PLEASE BE SURE TO ANSWER ALL DESIGNATED
PARTS OF A QUESTION.
1. Your SPSS FREQUENCIES output and your MODEL SELECTION ("HILOG") output (2 points)
Although your output does not have a large weight, you must turn it in. That way, if you have made any mistakes on the rest of the assignment, I can check these back against your output.
PLUS YOUR ANSWERS TO QUESTIONS 2 - 10 BELOW:
2. (2 points) What is the G2, degrees of freedom and p-level for the hierarchical model that incorporates all the three-way interaction effects?
This is the model which omits ONLY the four-way interaction term. All three-way effects (and lower order terms) are present. You can locate this set of results from the k = 4 line of the first k-way table and these are:
Likelihood ratio chi square = 0.289 DF = 1 P = .591
3. (2 points) Do your results suggest that
the four variable interaction term can be deleted from a well-fitting model?
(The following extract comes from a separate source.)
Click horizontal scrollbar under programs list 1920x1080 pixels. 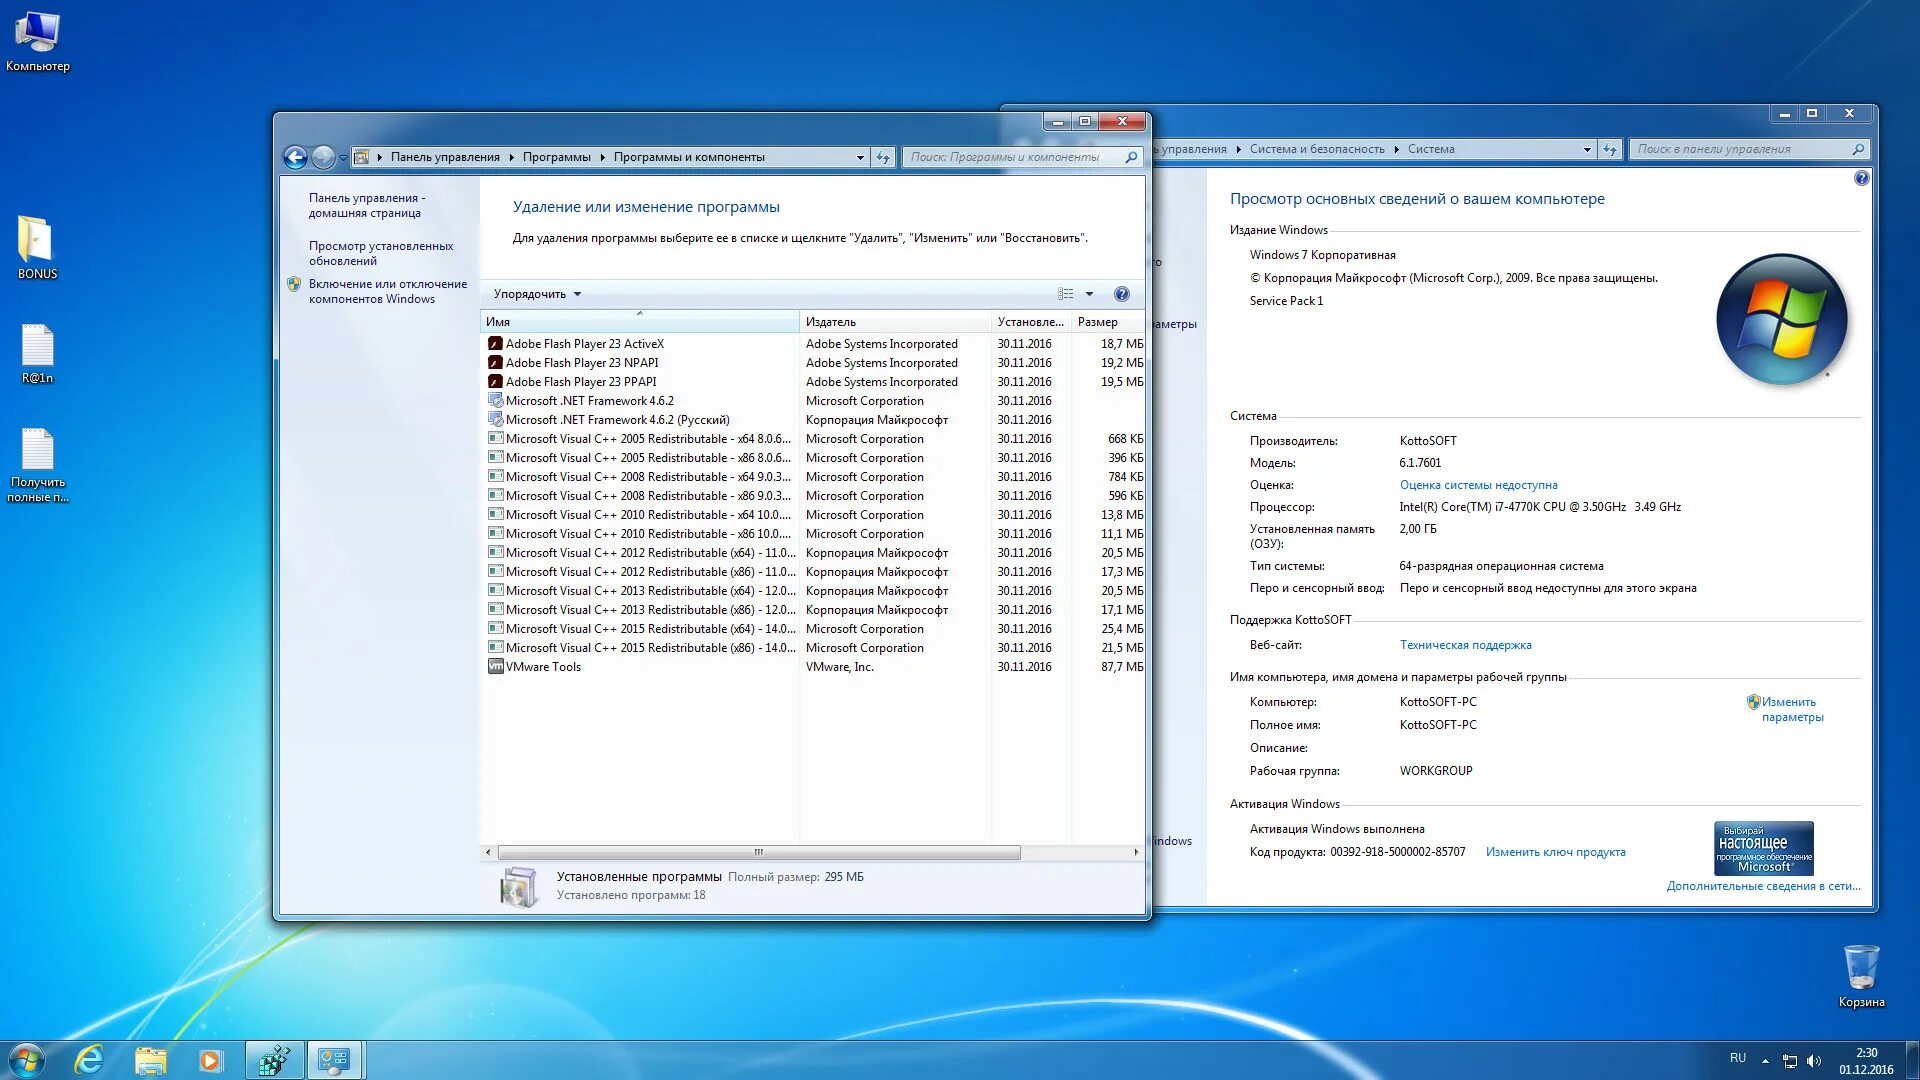pyautogui.click(x=758, y=853)
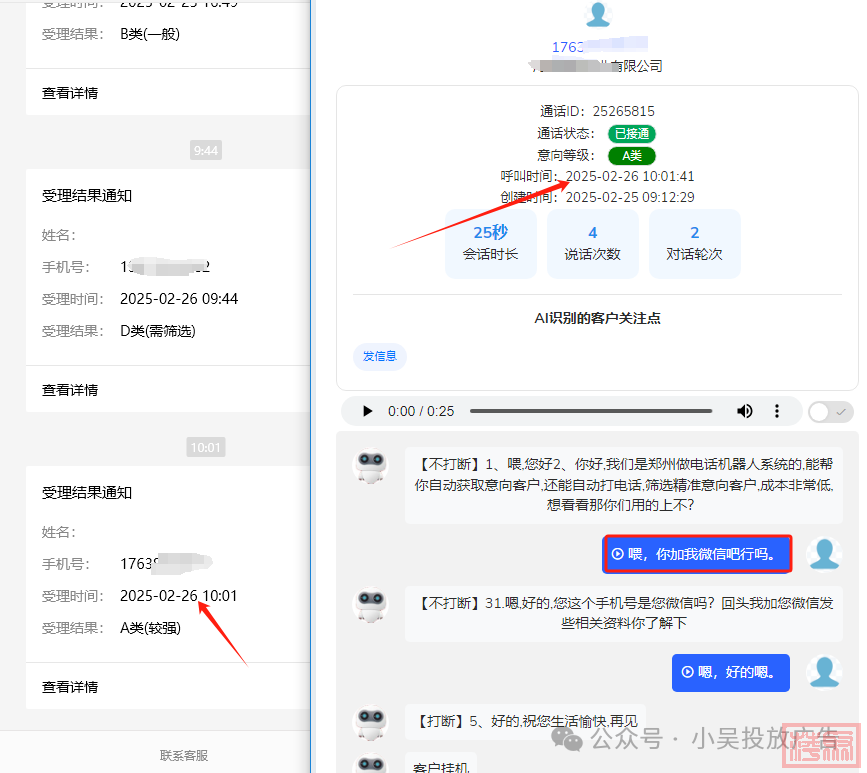The width and height of the screenshot is (867, 773).
Task: Click robot avatar beside "好的,祝您生活愉快" message
Action: (x=372, y=722)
BRIEFLY, give the rationale behind your
decision.
Yes, the four-way interaction term can be deleted. The G2 is quite small (.289) and the probability of this model exceeds 0.20. The expected values from this all 3-way model are very close to the values in the observed four-way table.
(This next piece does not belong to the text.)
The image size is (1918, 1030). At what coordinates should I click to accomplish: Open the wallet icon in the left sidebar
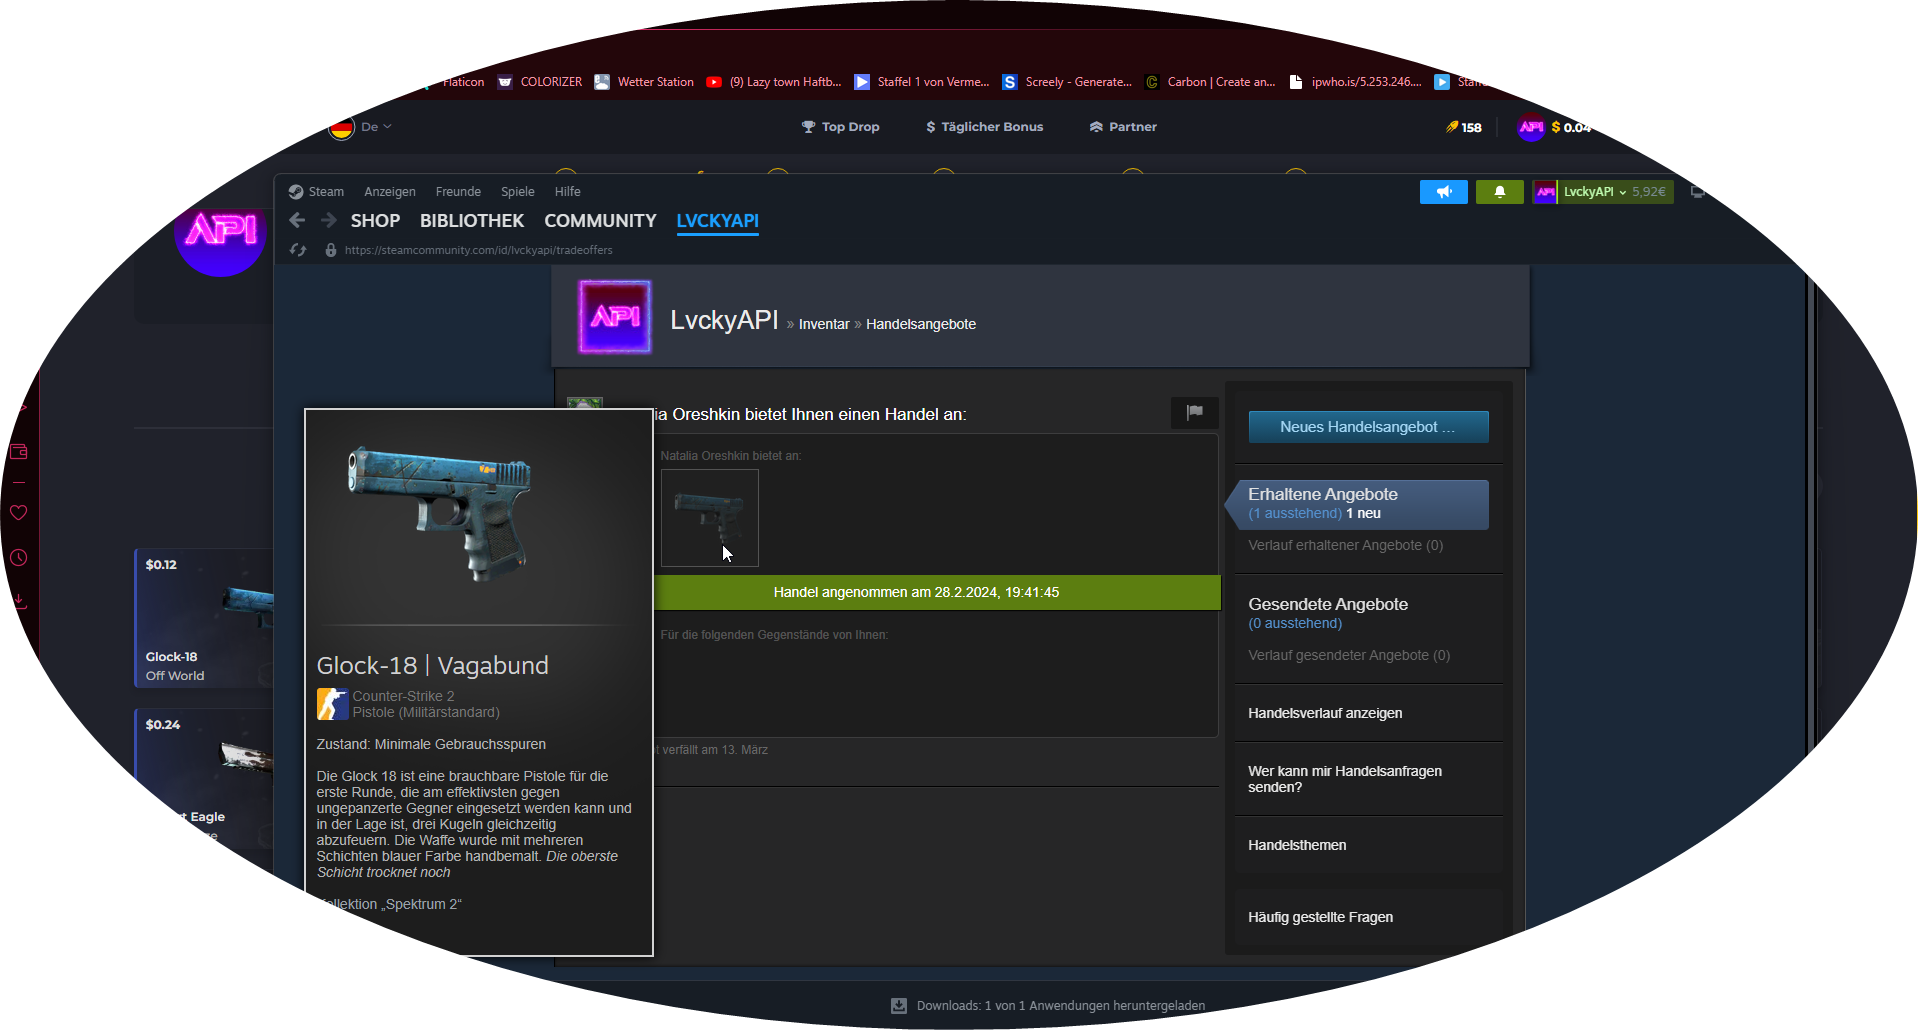[18, 452]

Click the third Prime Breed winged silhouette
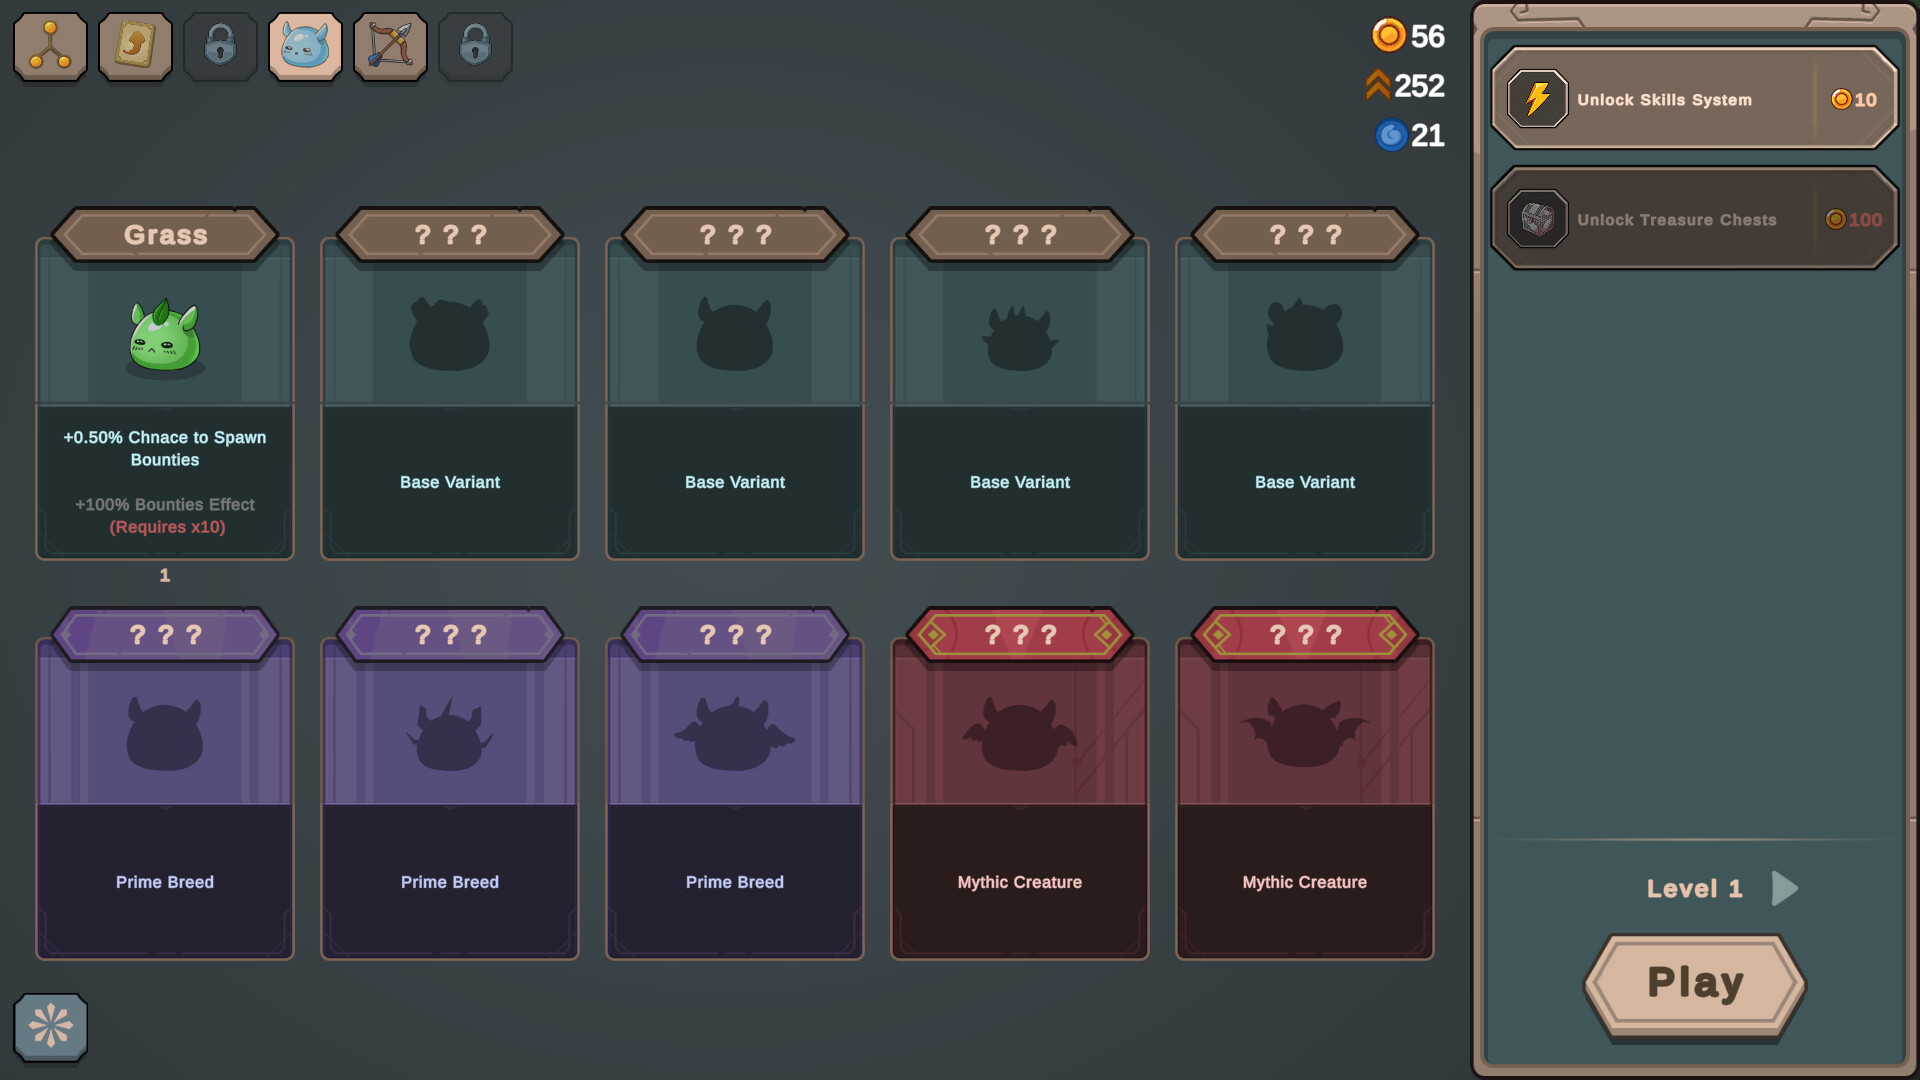coord(735,735)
4. (2 points) Based on the results, does
it appear that any of the three-way interaction terms must be retained
in order for the model to fit well?
If so, which interaction term(s) must
be retained?
BRIEFLY give the rationale behind your
decision.
The k = 3 line indicates that a model that deletes all 3-way effects and the 4-way interaction has a very large chi-square and a low probability level (G2 = 14.67 DF = 5 P = .012). This means that AT LEAST one of the 3-way interactions must be retained in order for the observed and expected values in the 4-way table to match within sampling error. A careful look at the partial associations suggests that one possible candidate to drop would be the HISPANIC*GENDER*HOMECOMP interaction. In the partial associations table, this would generate a G2 = 2.56 DF = 2 P = .1099. However, this probability level is above our typical cutoff value of 0.20, indicating that a model omitting this three-way interaction could generate expected values that may be different from the observed results in the table.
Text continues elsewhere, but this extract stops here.